Cherokee Nation Gives Lisa Christiansen Priceless Rare Heirloom Seeds
Thank you Cherokee Nation with my most humble gratitude with deepest respect for this priceless gift to myself and our chosen tribal members to keep our culture alive.
Remember my post on January 10th about tribal seeds not commercially available? For those who like tangible proof, here it is…
TAHLEQUAH, OKLAHOMA — The Cherokee Nation will begin dispersing seeds on February 1 from its limited supply of heirloom seed bank inventory to tribal citizens interested in growing traditional Cherokee crops and plants.
The Cherokee Nation keeps an inventory of seeds from rare breeds of corn, beans, squash, gourds, Trail of Tears beads and tobacco traditionally used for Cherokee customs.

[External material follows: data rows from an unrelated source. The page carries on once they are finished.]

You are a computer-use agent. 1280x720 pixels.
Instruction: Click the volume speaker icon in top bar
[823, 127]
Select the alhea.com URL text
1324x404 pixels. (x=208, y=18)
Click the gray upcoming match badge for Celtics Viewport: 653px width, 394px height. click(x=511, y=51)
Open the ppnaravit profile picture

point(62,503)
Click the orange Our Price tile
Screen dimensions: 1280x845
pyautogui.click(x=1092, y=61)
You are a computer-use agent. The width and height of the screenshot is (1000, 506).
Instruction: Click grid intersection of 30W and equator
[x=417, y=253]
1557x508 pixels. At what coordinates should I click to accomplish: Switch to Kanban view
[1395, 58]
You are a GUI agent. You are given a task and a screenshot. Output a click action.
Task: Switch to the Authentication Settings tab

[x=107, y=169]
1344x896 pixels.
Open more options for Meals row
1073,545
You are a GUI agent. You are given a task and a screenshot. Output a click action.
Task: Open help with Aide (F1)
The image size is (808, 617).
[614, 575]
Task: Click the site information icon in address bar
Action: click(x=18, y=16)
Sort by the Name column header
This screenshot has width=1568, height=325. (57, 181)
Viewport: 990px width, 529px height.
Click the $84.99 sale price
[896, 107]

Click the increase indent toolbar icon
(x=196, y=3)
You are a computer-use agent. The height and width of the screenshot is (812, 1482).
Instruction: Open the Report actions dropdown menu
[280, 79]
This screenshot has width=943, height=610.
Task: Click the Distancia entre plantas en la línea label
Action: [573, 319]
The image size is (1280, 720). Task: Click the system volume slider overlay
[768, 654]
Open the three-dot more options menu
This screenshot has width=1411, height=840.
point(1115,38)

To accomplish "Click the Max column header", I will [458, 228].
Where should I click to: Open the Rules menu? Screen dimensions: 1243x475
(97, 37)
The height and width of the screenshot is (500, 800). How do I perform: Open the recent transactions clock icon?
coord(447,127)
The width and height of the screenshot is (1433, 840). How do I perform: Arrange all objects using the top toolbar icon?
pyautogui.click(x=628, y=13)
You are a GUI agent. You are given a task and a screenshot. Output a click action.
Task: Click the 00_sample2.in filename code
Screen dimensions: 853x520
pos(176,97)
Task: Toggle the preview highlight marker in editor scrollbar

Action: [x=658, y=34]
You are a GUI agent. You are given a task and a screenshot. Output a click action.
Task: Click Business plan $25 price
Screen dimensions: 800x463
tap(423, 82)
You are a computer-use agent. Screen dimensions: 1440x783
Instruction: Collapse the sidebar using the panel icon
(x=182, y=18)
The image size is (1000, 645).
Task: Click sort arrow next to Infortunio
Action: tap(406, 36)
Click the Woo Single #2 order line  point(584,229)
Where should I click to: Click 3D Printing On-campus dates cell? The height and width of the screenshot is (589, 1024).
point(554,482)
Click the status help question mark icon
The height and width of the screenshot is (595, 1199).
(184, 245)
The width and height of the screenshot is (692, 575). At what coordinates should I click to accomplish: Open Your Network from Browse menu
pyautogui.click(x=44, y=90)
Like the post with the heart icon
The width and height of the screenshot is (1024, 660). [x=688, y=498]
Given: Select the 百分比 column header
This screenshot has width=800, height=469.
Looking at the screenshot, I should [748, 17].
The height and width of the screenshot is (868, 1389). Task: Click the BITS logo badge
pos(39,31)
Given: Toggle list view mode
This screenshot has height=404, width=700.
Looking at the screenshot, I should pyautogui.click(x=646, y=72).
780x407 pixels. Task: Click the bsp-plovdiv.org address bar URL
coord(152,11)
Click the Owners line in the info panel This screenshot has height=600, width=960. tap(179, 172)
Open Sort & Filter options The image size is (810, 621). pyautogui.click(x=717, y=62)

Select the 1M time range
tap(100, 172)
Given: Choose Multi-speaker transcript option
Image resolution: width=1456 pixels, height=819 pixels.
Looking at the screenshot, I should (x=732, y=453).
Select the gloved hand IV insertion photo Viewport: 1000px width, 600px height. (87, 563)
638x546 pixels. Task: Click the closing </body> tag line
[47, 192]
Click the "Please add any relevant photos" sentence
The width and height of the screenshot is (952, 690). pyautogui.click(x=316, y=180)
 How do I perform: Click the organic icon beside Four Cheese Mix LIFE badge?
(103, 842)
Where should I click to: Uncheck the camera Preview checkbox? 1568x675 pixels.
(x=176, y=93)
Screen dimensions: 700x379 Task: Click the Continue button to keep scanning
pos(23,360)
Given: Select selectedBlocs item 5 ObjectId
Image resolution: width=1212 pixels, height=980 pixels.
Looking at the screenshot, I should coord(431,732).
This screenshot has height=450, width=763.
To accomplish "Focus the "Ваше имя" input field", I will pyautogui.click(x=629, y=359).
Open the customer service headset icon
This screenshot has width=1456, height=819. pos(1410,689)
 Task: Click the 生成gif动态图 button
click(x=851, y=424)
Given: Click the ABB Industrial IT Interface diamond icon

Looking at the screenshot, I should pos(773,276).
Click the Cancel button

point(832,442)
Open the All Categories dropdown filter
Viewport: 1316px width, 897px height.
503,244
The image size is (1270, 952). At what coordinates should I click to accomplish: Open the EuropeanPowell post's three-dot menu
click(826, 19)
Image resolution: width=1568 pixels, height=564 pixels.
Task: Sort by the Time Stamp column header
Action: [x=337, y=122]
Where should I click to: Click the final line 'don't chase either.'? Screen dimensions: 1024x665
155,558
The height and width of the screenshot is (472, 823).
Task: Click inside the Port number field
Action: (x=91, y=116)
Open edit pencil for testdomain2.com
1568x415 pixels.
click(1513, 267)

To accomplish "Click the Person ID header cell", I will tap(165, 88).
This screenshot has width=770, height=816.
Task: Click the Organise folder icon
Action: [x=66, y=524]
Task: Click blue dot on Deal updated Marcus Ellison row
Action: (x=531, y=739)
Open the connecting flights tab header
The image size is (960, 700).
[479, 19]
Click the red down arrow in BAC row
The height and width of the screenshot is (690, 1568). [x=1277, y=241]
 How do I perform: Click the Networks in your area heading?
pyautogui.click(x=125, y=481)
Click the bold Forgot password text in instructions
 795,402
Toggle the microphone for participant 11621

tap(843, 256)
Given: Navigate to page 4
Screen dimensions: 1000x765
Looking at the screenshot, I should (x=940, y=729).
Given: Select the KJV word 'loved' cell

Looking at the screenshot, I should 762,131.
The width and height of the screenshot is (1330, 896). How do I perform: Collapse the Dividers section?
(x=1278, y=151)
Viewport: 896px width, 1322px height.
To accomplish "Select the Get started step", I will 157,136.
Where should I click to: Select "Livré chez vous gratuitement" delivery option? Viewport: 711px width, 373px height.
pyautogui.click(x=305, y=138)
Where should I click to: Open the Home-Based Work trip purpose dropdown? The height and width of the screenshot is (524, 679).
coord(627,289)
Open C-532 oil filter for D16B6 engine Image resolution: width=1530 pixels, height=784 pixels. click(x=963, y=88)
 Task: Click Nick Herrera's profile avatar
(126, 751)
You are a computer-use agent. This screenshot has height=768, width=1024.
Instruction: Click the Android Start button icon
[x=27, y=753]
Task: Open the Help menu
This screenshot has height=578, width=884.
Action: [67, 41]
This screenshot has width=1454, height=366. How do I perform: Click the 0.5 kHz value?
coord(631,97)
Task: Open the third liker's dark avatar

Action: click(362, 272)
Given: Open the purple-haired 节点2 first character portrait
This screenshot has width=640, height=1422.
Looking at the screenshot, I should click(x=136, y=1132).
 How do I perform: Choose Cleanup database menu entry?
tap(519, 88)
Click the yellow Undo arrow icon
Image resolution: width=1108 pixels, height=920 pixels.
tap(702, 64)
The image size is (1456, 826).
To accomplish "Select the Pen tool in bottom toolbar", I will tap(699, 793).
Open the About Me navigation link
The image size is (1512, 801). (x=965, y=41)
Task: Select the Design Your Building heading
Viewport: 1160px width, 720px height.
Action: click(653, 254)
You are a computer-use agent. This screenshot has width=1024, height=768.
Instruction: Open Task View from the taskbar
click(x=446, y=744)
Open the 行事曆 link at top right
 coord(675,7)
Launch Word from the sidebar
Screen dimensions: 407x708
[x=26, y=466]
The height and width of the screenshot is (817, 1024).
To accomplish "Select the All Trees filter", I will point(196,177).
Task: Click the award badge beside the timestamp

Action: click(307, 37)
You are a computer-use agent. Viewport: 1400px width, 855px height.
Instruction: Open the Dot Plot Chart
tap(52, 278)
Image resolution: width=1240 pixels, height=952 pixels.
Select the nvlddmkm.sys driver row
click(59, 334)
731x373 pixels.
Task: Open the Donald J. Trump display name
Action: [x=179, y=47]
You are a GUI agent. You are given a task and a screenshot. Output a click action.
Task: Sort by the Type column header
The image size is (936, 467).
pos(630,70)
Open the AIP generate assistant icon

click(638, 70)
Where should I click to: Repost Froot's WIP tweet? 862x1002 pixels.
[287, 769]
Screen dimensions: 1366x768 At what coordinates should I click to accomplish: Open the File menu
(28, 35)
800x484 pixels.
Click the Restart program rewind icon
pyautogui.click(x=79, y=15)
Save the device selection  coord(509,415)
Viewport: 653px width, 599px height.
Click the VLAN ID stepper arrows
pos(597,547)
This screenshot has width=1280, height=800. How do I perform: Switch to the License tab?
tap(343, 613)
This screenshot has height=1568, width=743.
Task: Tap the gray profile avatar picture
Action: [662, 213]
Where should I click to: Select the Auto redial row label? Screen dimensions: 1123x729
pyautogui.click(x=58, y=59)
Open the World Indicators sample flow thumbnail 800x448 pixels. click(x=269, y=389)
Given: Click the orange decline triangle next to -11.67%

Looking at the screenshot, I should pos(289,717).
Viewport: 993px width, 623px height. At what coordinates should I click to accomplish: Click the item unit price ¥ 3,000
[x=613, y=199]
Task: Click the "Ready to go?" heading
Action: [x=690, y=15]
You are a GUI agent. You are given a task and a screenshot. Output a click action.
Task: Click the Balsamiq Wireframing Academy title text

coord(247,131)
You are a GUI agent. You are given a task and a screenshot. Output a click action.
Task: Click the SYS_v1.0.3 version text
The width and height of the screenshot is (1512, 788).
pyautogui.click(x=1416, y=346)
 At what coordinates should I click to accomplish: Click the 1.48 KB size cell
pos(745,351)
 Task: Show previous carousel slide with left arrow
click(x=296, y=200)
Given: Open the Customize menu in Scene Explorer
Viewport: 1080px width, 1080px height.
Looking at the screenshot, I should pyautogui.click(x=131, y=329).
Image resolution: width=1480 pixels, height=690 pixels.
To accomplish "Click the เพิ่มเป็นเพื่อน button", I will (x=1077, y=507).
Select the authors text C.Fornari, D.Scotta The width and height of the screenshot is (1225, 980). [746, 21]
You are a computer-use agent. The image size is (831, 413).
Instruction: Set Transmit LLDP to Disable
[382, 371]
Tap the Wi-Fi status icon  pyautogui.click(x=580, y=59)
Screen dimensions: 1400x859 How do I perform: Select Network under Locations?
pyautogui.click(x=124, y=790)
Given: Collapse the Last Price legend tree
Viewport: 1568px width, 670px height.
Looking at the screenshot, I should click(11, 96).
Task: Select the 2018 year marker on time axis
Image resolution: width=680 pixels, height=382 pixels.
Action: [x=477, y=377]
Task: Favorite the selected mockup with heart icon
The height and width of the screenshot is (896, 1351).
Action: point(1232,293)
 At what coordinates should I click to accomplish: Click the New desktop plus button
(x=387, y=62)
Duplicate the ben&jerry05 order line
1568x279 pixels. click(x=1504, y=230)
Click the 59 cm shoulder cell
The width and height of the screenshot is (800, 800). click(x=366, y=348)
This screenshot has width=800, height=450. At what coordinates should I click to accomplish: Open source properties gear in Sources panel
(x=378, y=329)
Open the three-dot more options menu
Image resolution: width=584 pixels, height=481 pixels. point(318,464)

The seeds distributed are not available in stores.
In 2014, the tribe distributed seeds to more than 1,500 Cherokee Nation citizens. This year the Cherokee Nation has the largest inventory of heirloom seeds since the program began in 2006 to meet demands.
“THESE ARE VARIETIES OF HEIRLOOM SEEDS THAT CHEROKEES PLANTED AND SUSTAINED LONG BEFORE EUROPEAN CONTACT. THE VARIETIES WE ARE OFFERING THROUGH THE SEED BANK PROGRAM ARE HEALTHY, STRONG AND UNIQUE TO THE CHEROKEE PEOPLE. THAT CULTURAL CONNECTION TO OUR HISTORY IS CRITICAL,” SAID CHEROKEE NATION PRINCIPAL CHIEF BILL JOHN BAKER.
“The process of harvesting seeds and passing them down has kept these specific crops sustainable to Cherokee people. It is an essential part of Cherokee heritage, and today it is extremely popular with a new generation of Cherokee growers.”
Cherokee citizen Randy Duncan, of Stilwell, received Georgia candy roaster and corn seeds last year and said growing traditional crops offered an opportunity for him to connect with his roots.
“It’s rewarding to grow and harvest a crop that came directly from our ancestors,” Duncan said.
Citizens are limited to two varieties. To get the seeds, citizens can either make an appointment to pick them up or email their request to email@example.com to have them sent by mail. Individuals must include a copy of his or her Cherokee Nation tribal citizenship card, proof of age and address.
Rattlesnake Master: Cherokee Usage Rattlesnake Master is known by Cherokee experts as a “warrior’s plant” and as a “survival kit.” The button of the root, when prepared correctly, can be carried as “protection” by those who are called to war. It can also be carried as protection for those who spend a great deal of time in the woods as a source of energy as well as a snake repellent (when a snake is encountered it will move away from you). The root is also a snakebite remedy – apply the fresh root to the snakebite wound and the venom will be detoxified. The tentacles of the root are believed to possess anti- oxidant qualities. The blossoms of Rattlesnake Master were once used to encourage the detachment of the umbilical cord from newborns (a poultice was made and applied to the navel). This plant was likely never widespread, but is now becoming even scarce.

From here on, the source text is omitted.